With the holidays here, I'm often found experimenting. I love making food gifts. I have a whole collection of treats and nibbles that I like to make and package to give friends and loved ones. I try and push further than your typical cookies and 10 bean soup mixes. That means researching, making and tasting new finds to add to my collection. Sometimes you have to wait until the star ingredient is in season to test out a new recipe and so it was with Kumquats in Spiced Syrup over at Cooking Light.
Not everyone enjoys kumquats. I don't fall into that camp. I love the fragrant citrus sweetness of the skin and the sour pop of the flesh. It's like a sweet and sour popper in your mouth. It only gets better when you marinate the fruit in a spicy syrup of cinnamon, star anise, cloves and vanilla, topped off with a little brandy. It's a fairly easy recipe with the exception of one caveat...there is a monotonous annoyance factor. The recipe, as written, calls for 2 pounds or about 8 cups of kumquats. Each kumquat has to be pieced several times with a wooden skewer or toothpick. That's a lot of kumquat stabbing. Sounds like a job for...The Kids. (I'm quite sure had my mother known of this recipe when I was a kid, this job would have been all mine). Now the tricky part is if can you trust your kids to complete the massive task and not to stab themselves or their siblings (what?? poke my brother with a wooden skewer?? Never!). Once you get past any potential whining and poking, the rest is a breeze. You're on your own explaining to The Kids that after all their hard work they're still going to have to wait two weeks to taste the fruits of their labor. Just tell them all good things come to those who wait.
Sunday, December 27, 2009
Subscribe to:
Post Comments (Atom)
16 comments:
We experimented with The Engineer's family tradition - the little pancake balls filled with applesauce. We've been adding fillings over the years and this year we added bacon jam (which we learned about from Top Chef's Kevin). OH WOW! Is now going to be on the must have list of fillings.

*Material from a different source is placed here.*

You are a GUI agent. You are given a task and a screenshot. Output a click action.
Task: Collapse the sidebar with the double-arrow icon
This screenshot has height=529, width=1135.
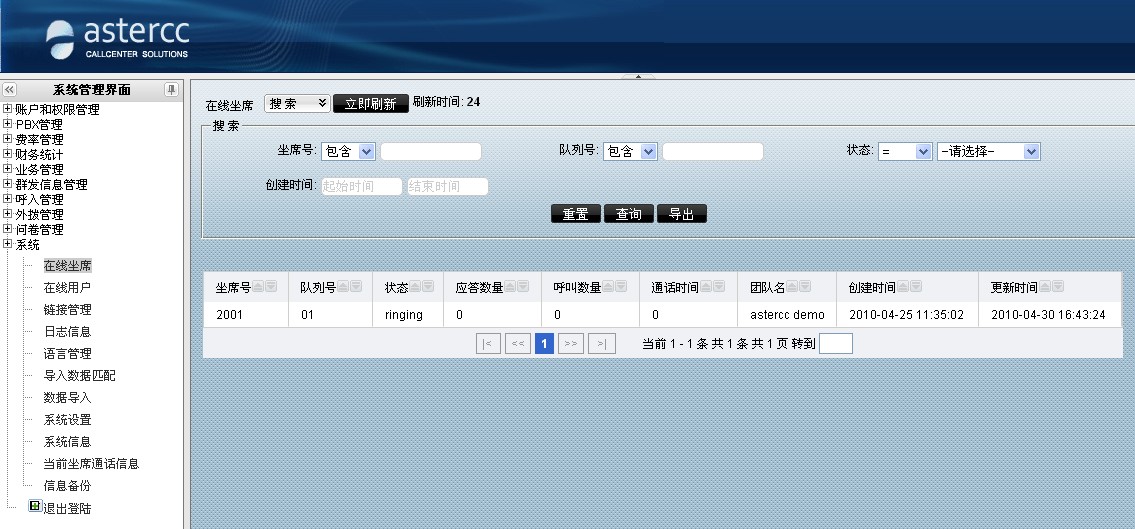(9, 90)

Oh geez Froggy, that sounds great. Is there a name for those little pancake balls? You know I'm all over the bacon jam.
Happy Holidays by the way.
They look so beautiful in the jars. Very cheerful.

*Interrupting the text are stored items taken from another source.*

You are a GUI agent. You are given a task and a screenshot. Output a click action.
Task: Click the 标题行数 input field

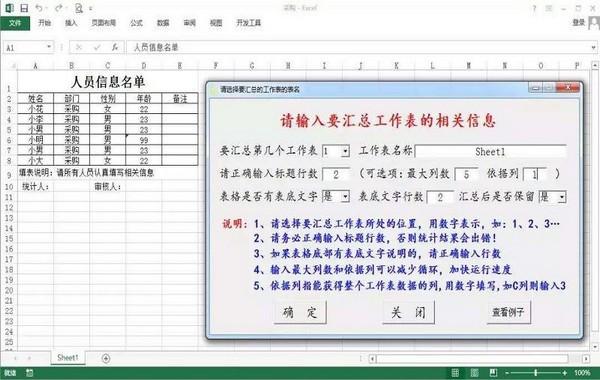(336, 175)
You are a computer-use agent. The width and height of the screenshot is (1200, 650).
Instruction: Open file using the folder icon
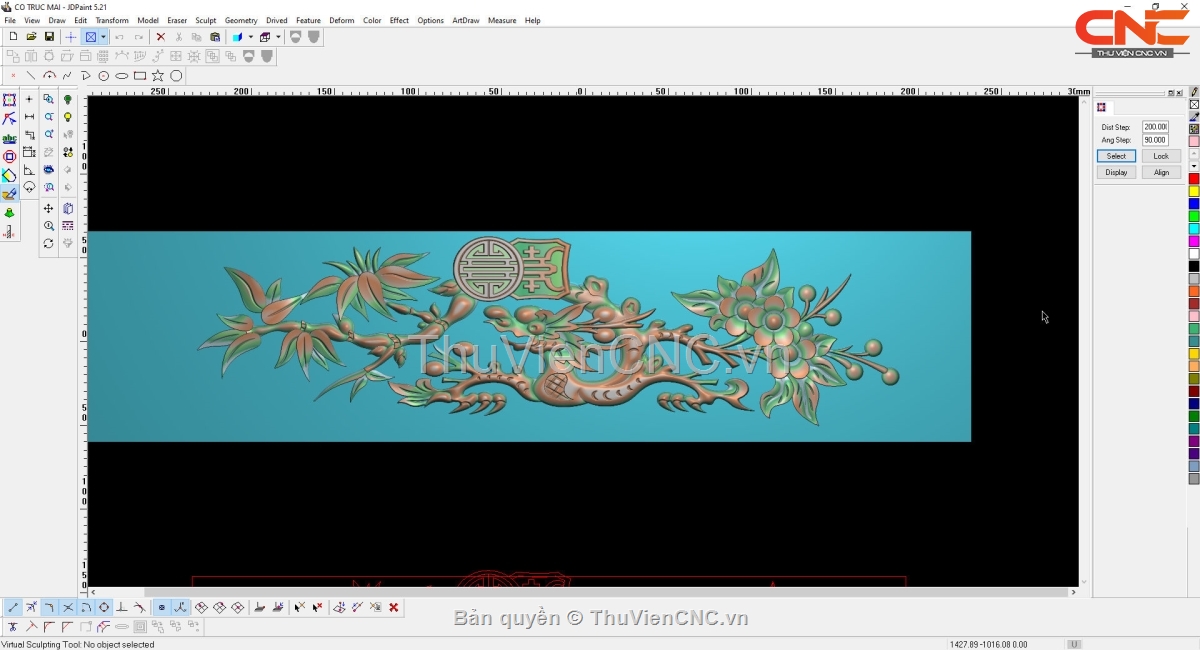pyautogui.click(x=31, y=37)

I'll have to keep my eye out for Kumquat trees when I'm out and about in the neighborhood. Some might need to be liberated.
FREE THE KUMQUATS!!
Aebleskivers - The Engineer's family came from Sweden and Norway. We have ancient pans and buy one for every child that gets married along with a copy of the hand written recipe (color copiers capture the worn condition and stains ;-) My handwritten note on the card is 'burn the first batch' as The Engineer and I had to learn the hard way.

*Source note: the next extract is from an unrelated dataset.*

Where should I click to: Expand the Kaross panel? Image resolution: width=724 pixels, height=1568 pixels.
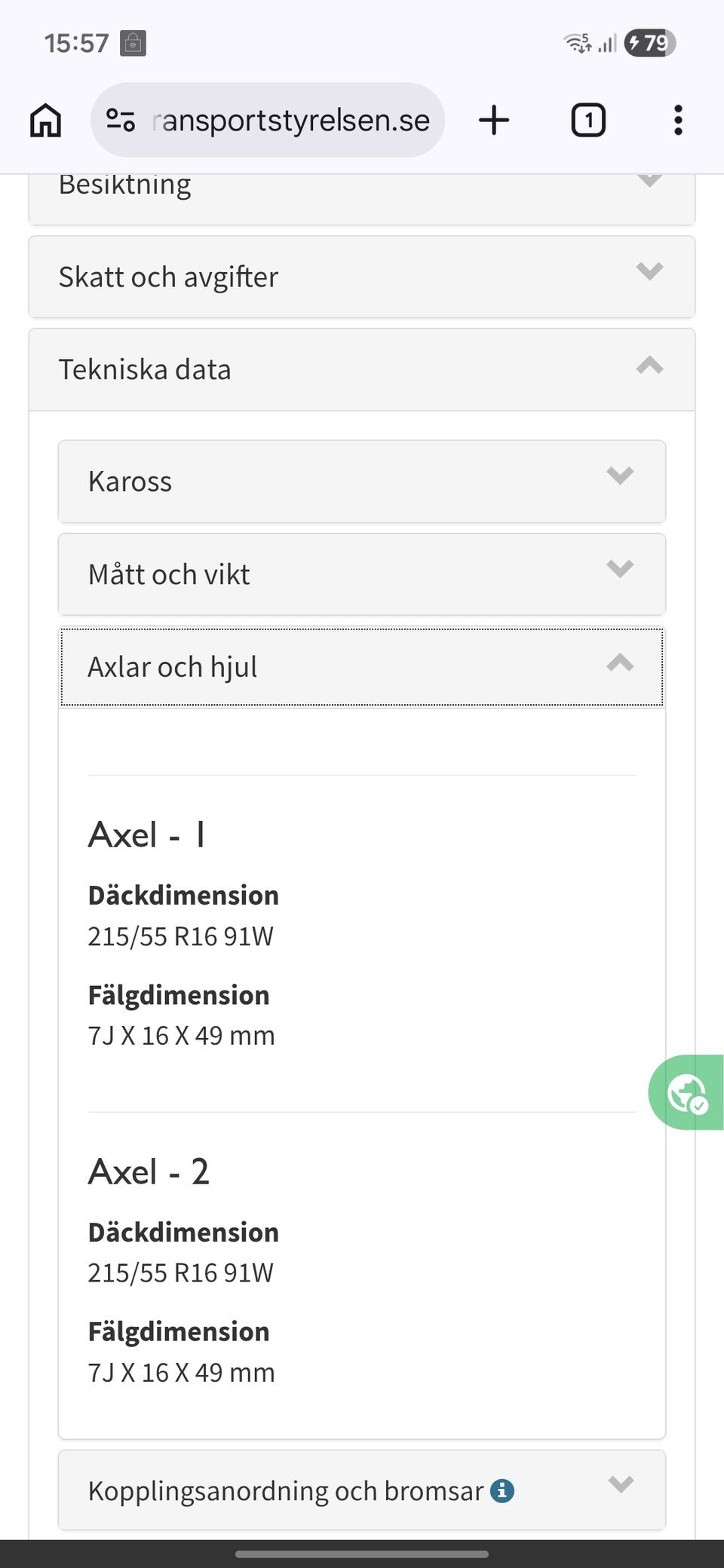(x=362, y=481)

Recipe on info on the interwebz here
http://scandinavianfood.about.com/od/pastryrecipes/r/aebleskiver.htm
Awww thanks froggy. I will definitely try these out. Let's take Baconization into the year 2010!
Those are beautiful. My children would love a job like that but handling slippery fruit with skewers might have to wait until they're older, or until we move closer to an emergency room...
The first photo made me think it was oranges you were writing about... so - kumquats. They're really gorgeous.
I guess that means the job is up to you MS. Prepare for poking. Or you could just eat them raw. Yummy.
Either way sounds amazing! I wonder if they have these here at the Farmer's Market...
I don't think I've ever tried kumquats. They certainly look interesting. In the 2nd pic, they look like speckled eggs. Really nice pictures. How would you eat these after you marinate them in the syrup? As a fruit side, on ice cream?
I can't see the monsters doing the skewering together, maybe separately with one or two trips to the emergency room.
kumquats are a fruit? bwahahahahah. Beautiful picture as always.
I was just gonna say, this looks like a job for Buzz's chillruns. But I guess not.
As usual, your photographs make my mouth water.
Funny you wrote about kumquats as I just an episode of Chopped yesterday and thought about their delicious taste and how I'd steal them from the neighbor's trees in Sydney!
So, are they in season now? I'll take a look next time I shop.
LOVE THE PHOTOS SHAM!
You are a better woman than I, cannot get into chopped at all. Sorry Ted.
They are available here right now so I'm guessing there are tons where you are. Time to nibble.
I only watch Chopped once in a blue moon (haha, get it?!) Ted is so robotic and very unfunny and those judges take themselves WAAAAAY too seriously!
Speaking of food gifts: preserved lemons make great ones!